Mr Joyce, who is openly gay, told the Australian Financial Review he was "quite happy" with the action against the 73-Test fullback, who was found guilty of a "high level" code of conduct breach by a three-person independent panel during a hearing in Sydney.
"We don't sponsor something to get involved in controversy. That's not part of the deal," Joyce told the AFR. "We expect our partners to take the appropriate action.
"It's not an issue for Qantas, it's an issue for every potential sponsor for Rugby Australia, ever.
"They have to manage it … and shame on you if it happens a second time. That's the way we approach it in the aviation industry, and we expect these organisations to be the same." Qantas, Asics and Land Rover are RA's major sponsors.
Asics dumped Folau as an ambassador on Wednesday, saying his views didn't align with the sportswear company.
"Asics is dedicated to sport and its healthy contribution to society. We believe sport is for everyone and we champion inclusivity and diversity," it said in a statement.
After posting on Instagram last month that "hell awaits" gays, Folau may have his four-year, $4 million RA contract torn up. However, there's also the chance he'll escape the sack and instead be hit with a fine and/or suspension.
Wallabies selectors met on Thursday to discuss who should be included in a squad of around 40 players for a pre-World Cup camp in Brisbane next Sunday, which Folau will not be included in.
The leading candidates to replace him at fullback - Kurtley Beale, Dane Haylett-Petty, Reece Hodge and Tom Banks - will all be present in the Queensland capital.
RA revealed its intention to sack Folau for his latest homophobic quote, which came after a similar post on social media last year sparked controversy.
Qantas expressed its disappointment over the 2018 post, which similarly said gay people will go to "HELL", but the company made the decision to stand by RA and honour its major sponsorship agreement.
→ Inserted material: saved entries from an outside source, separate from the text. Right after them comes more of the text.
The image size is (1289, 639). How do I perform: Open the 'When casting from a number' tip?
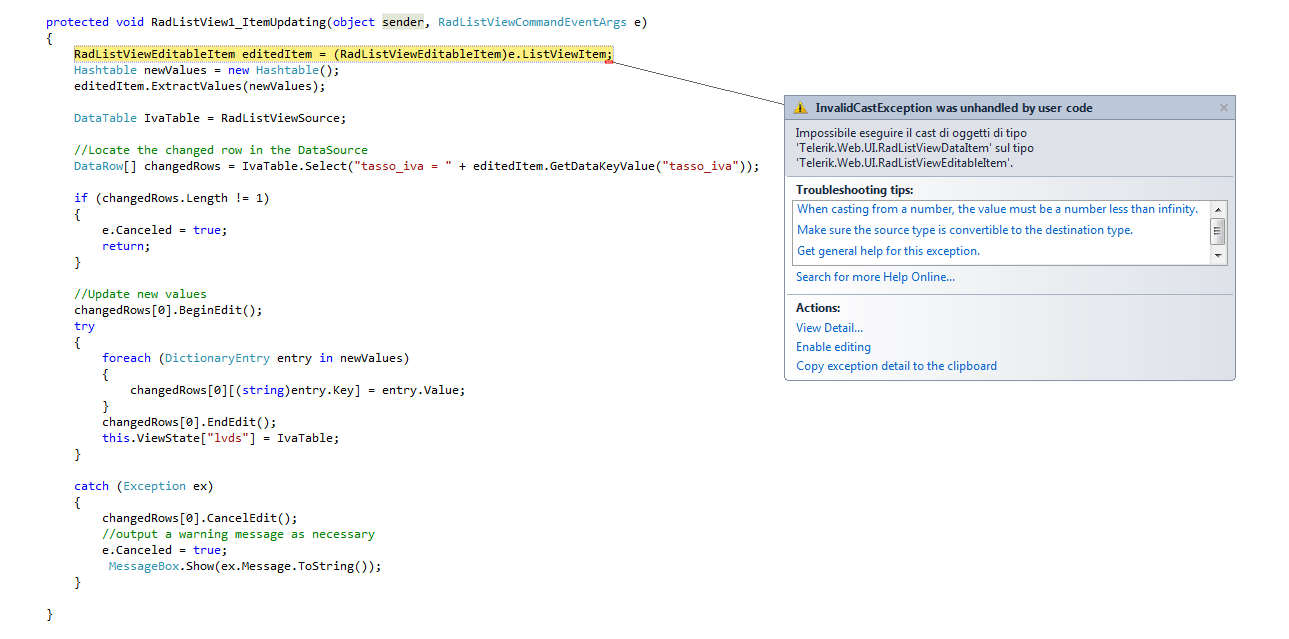997,209
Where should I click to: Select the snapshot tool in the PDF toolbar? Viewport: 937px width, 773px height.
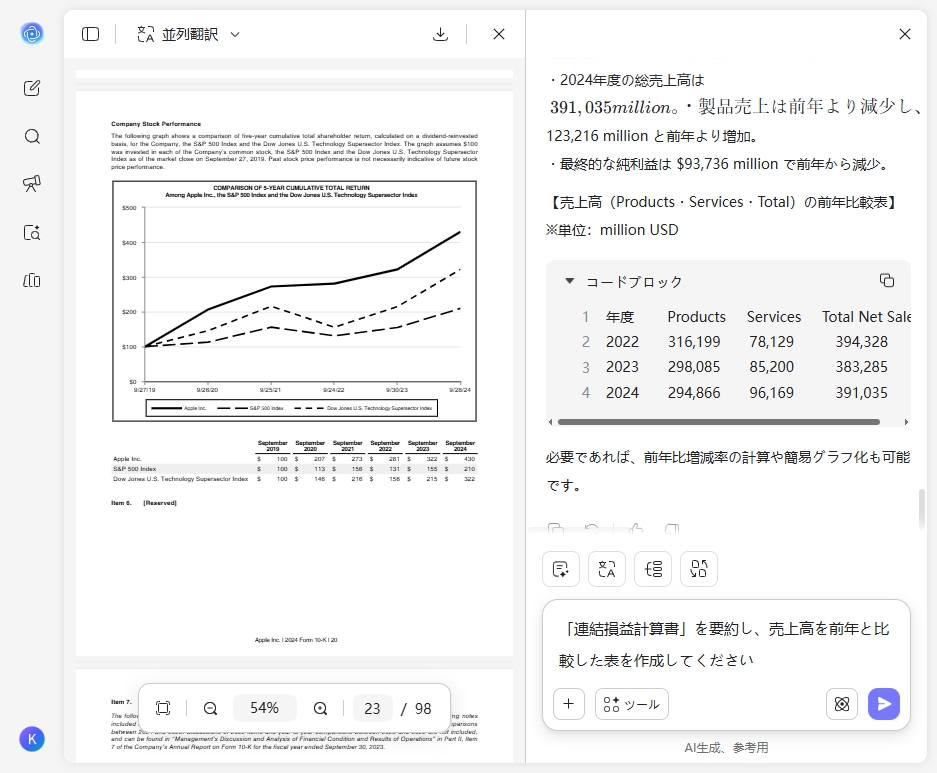(x=163, y=707)
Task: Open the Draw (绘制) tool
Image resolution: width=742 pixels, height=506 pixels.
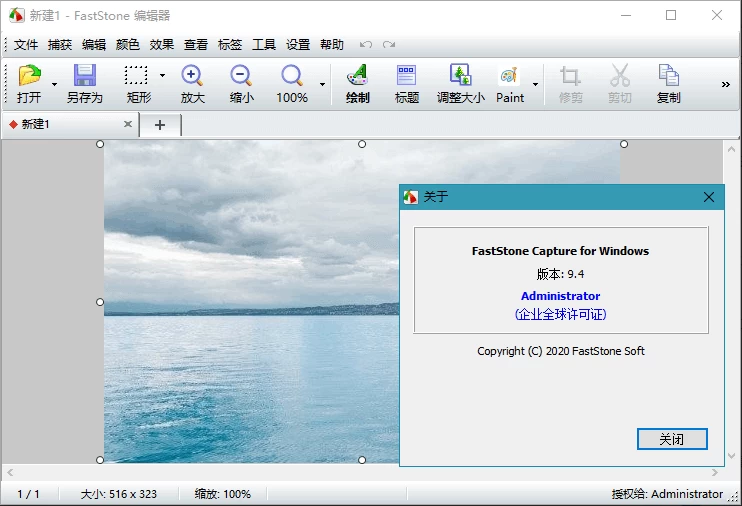Action: click(357, 76)
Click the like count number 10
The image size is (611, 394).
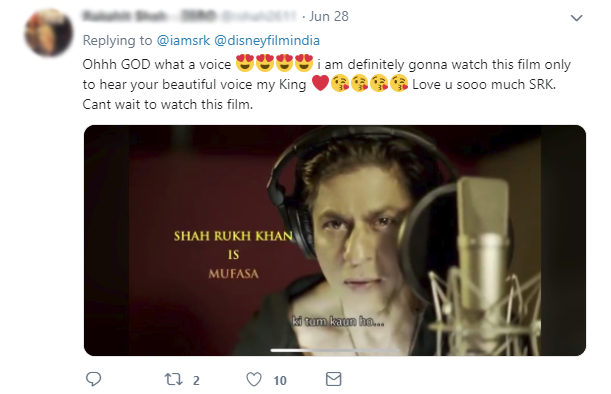tap(280, 380)
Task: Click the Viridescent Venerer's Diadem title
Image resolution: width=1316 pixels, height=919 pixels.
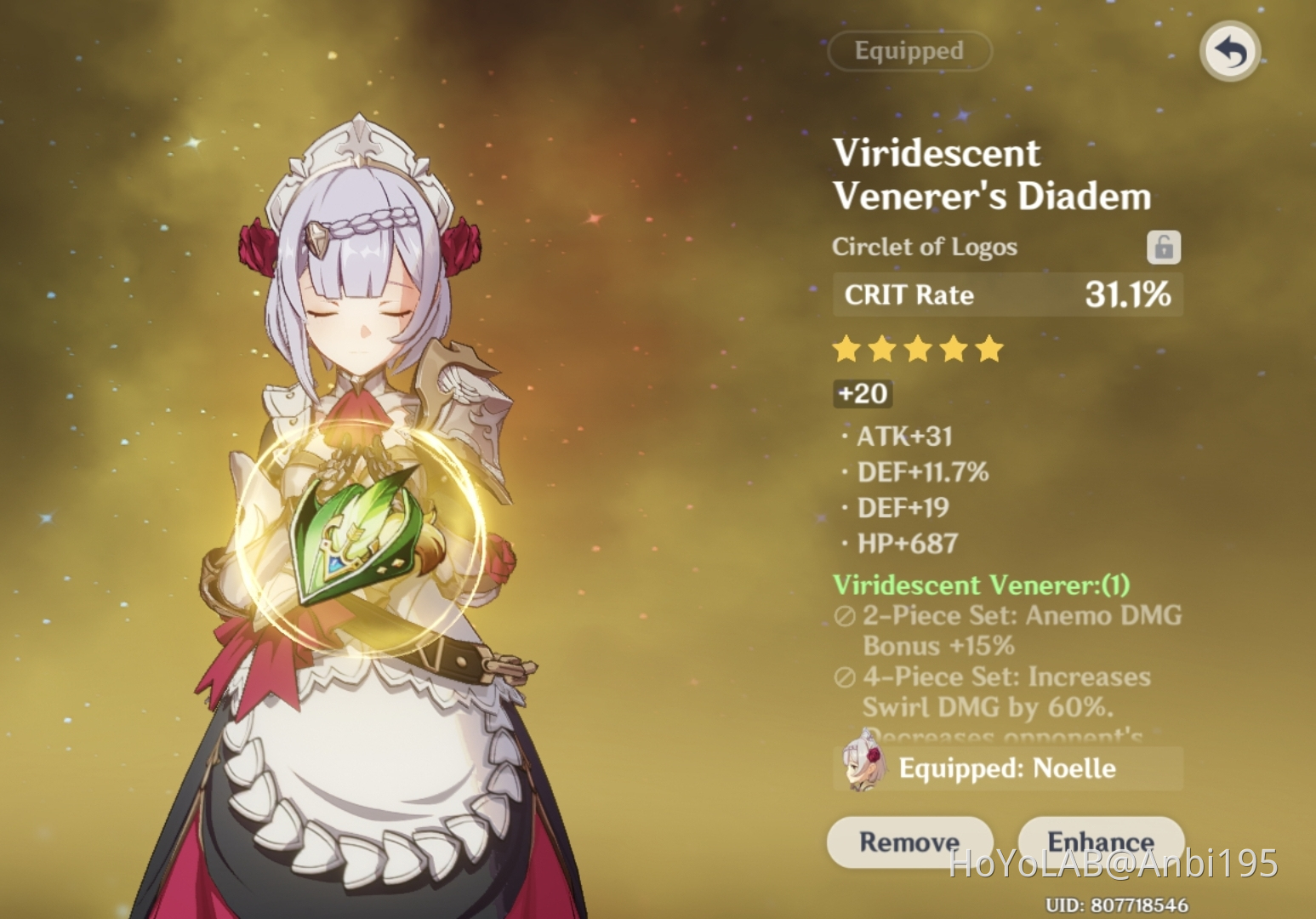Action: (992, 174)
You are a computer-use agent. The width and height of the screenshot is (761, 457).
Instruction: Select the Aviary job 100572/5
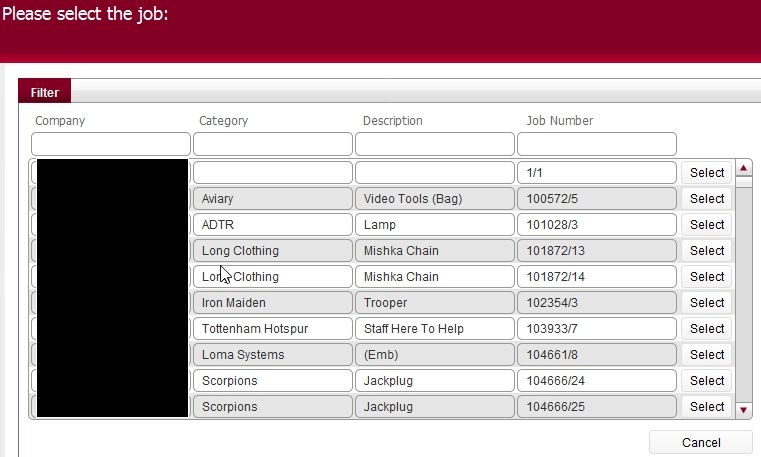coord(706,199)
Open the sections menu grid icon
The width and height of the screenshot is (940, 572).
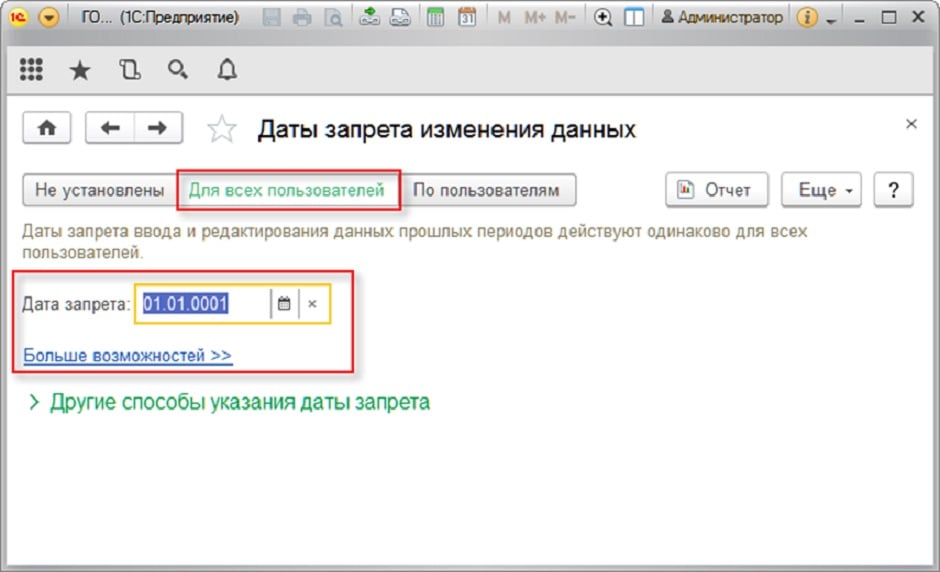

After the most recent scandal the company said in a statement last month Folau's comments were "really disappointing and clearly don't reflect the spirit of inclusion and diversity that we support".
Wallabies legend and devout Christian Nick Farr-Jones defended Folau earlier this week, telling Sky News the ugly situation had become a "train wreck".
"What this is causing, vis-a-vis a divide amongst fans amongst just the game in general, the other sports must be laughing at us," he said.
He went on to defend Folau, saying: "From Israel's perspective he absolutely believes he's done nothing wrong.
"He believes that he's put those posts out in love to people hoping that they'll listen as a warning to the sinner, of the consequences of sin.
"I would say in a nutshell Israel loves the person, he hates the sin."